Cuba has been left poorer and more unequal and repressive in these 62 years than when it was first abducted by the conspiratorial clique around Fidel, Raúl and Che Guevara.

The previous dictatorships were political. This one covers all social fields. Before, we produced 72% of what we consumed; today we import 80%. The 2021 sugar harvest is equivalent to that of 1894. Only 13% of families have running water 24/7. There is a deficit of one million homes.

Socialism destroyed the existing economic machinery and replaced it with backwardness and destitution. According to official data, in 1954 Cuba had one cow per inhabitant, and it ranked third in Latin America (after Argentina and Uruguay) in per capita meat consumption. It was the second Latin American country with the lowest infant mortality and the second with the lowest illiteracy rate. In 1957 the UN also recognized Cuba as the first country in Ibero-America in number of doctors per capita; with the highest percentage of electrified homes and with indoor bathrooms; and the second country (after Uruguay) in daily per capita caloric consumption. Cuba was in 1958 the country with most electrical appliances. The country with the most kilometers of rail lines per square kilometer, and with the largest number of radio receivers. Despite its small size, with 6.5 million inhabitants, in 1958 Cuba ranked 29th among the largest economies in the world.

The Communist Party does not rule in Cuba

Cuba today is not ruled by the PCC, as established by the totalitarian article 5 of the current Constitution, but by a reduced mafia of families that may not reach 0.01% of the population. The PCC, the Council of State, the president, the prime minister and the National Assembly exist to obey and perform, not to decide. The appointment of Miguel Díaz Canel as head of the PCC – after he has already proven to be a useless wimp as president of the country – underscores that this institution, like the others already mentioned, is irrelevant. The 8th Congress is landscape. Three days of circus without bread, as entertainment for delusional nationals and foreigners.

Cuba is not a socialist or communist country because the caste that controls it has washed its hands of national welfare – full employment, wages capable of purchasing the basic family basket, medical care, food and medicine supplies, education, and sufficient social security to old age. Only totalitarian repression remains from communism.

The companies that yield profits have been hijacked by the mafia monopoly GAESA, which no one controls or audits. GAESA is not interested in investing in agriculture because it is easier –and more profitable- to import food and sell it at 400% its cost. Importing and selling at a premium in dollars is more profitable and less cumbersome than investing in that vital area of ​​national development.

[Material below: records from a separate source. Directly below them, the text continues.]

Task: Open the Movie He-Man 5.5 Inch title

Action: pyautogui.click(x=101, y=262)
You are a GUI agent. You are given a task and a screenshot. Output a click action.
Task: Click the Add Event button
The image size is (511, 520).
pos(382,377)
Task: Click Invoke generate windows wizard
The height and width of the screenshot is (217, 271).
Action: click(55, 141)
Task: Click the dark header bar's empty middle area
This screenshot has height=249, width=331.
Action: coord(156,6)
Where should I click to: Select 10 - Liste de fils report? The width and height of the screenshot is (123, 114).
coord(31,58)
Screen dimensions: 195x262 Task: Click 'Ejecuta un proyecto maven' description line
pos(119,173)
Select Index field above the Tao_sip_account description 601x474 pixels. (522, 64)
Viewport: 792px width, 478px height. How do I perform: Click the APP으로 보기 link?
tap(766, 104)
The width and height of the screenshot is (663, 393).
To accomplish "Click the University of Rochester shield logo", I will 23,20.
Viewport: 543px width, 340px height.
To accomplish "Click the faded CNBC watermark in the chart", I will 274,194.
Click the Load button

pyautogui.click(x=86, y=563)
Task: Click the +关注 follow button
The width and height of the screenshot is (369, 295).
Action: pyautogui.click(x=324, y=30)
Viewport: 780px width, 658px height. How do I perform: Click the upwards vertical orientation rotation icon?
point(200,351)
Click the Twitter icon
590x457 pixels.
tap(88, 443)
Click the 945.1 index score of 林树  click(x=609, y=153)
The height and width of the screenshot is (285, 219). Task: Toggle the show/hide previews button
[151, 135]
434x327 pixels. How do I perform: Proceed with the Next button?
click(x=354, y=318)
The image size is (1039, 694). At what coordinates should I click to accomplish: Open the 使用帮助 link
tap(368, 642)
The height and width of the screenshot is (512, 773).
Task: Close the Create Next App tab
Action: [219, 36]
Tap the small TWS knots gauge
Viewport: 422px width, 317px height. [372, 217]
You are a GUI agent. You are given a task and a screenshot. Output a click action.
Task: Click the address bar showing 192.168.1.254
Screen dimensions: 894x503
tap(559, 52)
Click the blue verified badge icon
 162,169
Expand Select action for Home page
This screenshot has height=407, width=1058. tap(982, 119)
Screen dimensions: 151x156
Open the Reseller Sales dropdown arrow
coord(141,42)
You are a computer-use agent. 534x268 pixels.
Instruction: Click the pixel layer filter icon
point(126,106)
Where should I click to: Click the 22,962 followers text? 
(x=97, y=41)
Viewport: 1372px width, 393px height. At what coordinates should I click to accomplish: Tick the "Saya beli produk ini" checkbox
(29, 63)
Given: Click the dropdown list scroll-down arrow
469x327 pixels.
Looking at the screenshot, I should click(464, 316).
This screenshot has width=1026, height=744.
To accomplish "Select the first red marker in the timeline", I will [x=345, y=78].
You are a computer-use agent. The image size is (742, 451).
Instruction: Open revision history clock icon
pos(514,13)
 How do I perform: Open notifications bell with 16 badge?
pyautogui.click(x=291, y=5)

The current system in Cuba is that of a mafia state, not a communist regime. Cuba today is not ruled by the PCC, as established by the totalitarian article 5 of the current Constitution, but by a reduced mafia of families that may not reach 0.01% of the population

The new mafia state

The current system in Cuba is that of a mafia state, not a communist regime. It is a concept of contemporary social sciences applicable to Cuba and Venezuela.

In these two countries, as in some post-communist societies, mafia groups have hijacked the main institutions – the armed forces and those in charge of international political, financial and commercial relations – for their own benefit. They have abolished the rule of law and free elections. They have created alliances with state and non-state actors such as Russia, North Korea, China, Iran, Hezbollah, FARC and the ELN to carry out criminal, terrorist and destabilizing activities in other countries.

Totalitarianism for these mafia groups is above all a tool of internal political control that they have sometimes inherited from the communist system. Likewise, the model of corrupt military state capitalism practiced by its companies should not be confused with respect for free market practices.

The mafia quietly overthrew, over the last decade, the socialist regime in Cuba. No one realized this reality in time or fought against this subversion “by all means” as established in article 4 of the constitution.

Raúl Castro, the gravedigger of reformism

Before this Congress, there was no shortage of analysts who clung to the idea that the national disaster was so evident that some reformist concessions would be “decided” at that conclave. But these congresses are empty scenery. What would be “announced” in Congress by Raúl Castro had already been decided long before by the mafia; i.e. “Continuity and unity.”

The population was anxiously waiting for at least one communist to raise their voice and demand clear and immediate solutions to reverse the famine, the lack of medicine, the water shortage or the collapsing buildings. But the mafia power elite discussed other priorities, theirs: how to stay in power with greater censorship and repression.

The general decided that before dying he was going to be the official undertaker of reformism. And to ensure that his will is to be carried out after his death, he put in charge of the Armed Forces his adopted son López Miera, ready to issue criminal orders.

They no longer watch the enemy by scanning the sea, but in queues and on the streets. This is a war against the people. The enemy now is not the Marines but mothers desperate to bring food to their children. The mafia grouplet is concerned that there will be a social explosion, when in fact a simultaneous chain of uncontrollable situations may occur.

To turn the tanks against the people and drown their just demands in blood would be schizophrenic. More than that: it would be suicidal. Remember Grenada.